Theo pun berjalan mendekati Clavy. Ketika tiba di depan gadis itu, ia menurunkan separuh badannya agar bisa sejajar dengan wajah Clavy. Theo tersenyum samar melihat wajah polos Clavy ketika tertidur.

Ia membelai lembut wajah cantik gadis itu. Mulai dari keningnya, matanya, hidung lalu terakhir ia usap sensual bibir mungil milik Clavy.

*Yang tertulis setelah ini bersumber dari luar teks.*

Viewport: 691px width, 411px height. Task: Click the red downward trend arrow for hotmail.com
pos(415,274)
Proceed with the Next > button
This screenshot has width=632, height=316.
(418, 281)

"Clav, gue ga ngerti gimana cara lo bikin gue segini gila nya. Bikin gue ga bisa natep hal lain selain kehadiran lo di sekitar gue. Bikin pikiran gue cuma penuh dengan lo. Gue ga suka Clav. Ga suka karena lo udah bikin hidup gue ga sama lagi. Tapi gue suka, suka sama lo yang bikin gue jadi manusia normal lagi." ujar Theo panjang lebar pada Clavy yang masih terlelap.

Setelah berujar seperti itu Theo kembali berdiri tegap dan berjalan keluar dari kamar. Setelah pintu kembali tertutup, Clavy membuka matanya.

"Gue juga, The. Gue juga suka sama lo." tanpa sadar Clavy meneteskan air matanya. Entah untuk alasan apa air mata itu terjatuh. Gadis itu pun kembali jatuh terlelap setelah tangisnya.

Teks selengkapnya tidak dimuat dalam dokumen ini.